その駅舎では近年、増改築が実施され、中央部の2階部分は全面改装されて今年から待合室として本格運用されるようになった。ただ、券売所や売店は依然1階に置かれるなどあまり利用勝手が良くないことから、昼間でも人気は少ない。どこか寂れた地方都市の待合室を彷彿とさせている。

ベトナムの鉄道は、ハノイとサイゴンを結ぶ南北線(統一鉄道)が最も古い路線であるとよく勘違いをされるが、それは正確ではない。南部コーシチナを占領した仏印が建設したサイゴンから南西部の街ミトを結ぶ区間(1885年開通、現在は廃線)と、ハノイと中国国境に近いランソンとを結ぶ区間(94年開通)の二つの路線が、ベトナム黎明期の鉄道ということができる。南北線が全通するのは1936年、それから40年近くも先のことだ。

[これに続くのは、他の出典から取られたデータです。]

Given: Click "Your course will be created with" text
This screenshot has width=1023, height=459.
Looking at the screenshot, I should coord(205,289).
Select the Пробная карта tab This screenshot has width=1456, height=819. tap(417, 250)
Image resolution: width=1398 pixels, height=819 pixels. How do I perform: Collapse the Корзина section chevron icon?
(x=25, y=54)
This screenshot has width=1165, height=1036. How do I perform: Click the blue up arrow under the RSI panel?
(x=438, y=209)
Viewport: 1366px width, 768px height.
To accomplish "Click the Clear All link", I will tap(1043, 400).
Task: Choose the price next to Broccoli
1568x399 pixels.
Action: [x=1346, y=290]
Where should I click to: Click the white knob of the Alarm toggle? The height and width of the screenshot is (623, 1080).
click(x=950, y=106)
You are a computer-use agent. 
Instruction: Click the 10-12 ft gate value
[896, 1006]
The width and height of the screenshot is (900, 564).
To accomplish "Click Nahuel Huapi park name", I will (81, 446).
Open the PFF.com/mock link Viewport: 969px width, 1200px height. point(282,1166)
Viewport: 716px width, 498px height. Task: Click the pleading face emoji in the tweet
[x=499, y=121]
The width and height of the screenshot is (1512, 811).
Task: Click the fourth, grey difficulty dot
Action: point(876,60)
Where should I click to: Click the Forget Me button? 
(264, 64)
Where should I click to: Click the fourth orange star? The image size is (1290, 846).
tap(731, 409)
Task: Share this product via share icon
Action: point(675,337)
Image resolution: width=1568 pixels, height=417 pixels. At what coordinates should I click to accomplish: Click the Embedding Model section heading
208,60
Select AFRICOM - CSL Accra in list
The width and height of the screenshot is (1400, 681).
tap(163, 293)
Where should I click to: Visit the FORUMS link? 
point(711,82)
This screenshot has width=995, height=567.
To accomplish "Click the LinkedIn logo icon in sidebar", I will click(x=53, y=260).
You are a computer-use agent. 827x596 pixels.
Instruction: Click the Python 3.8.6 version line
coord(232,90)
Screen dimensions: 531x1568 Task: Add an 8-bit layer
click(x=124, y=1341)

このうち、ランソンに通じる路線はその後、国境の街ドンダンまで延伸され、ドンダン線として支線を形成するようになった。ここには現在、中国南寧から夜行の国際列車が日々往復している。インドシナ進出を狙う中国のいわば玄関口が、このドンダン線なのである。連載の次回は、中国が画策する「一帯一路」の南進策とその課題などを検証する。(つづく)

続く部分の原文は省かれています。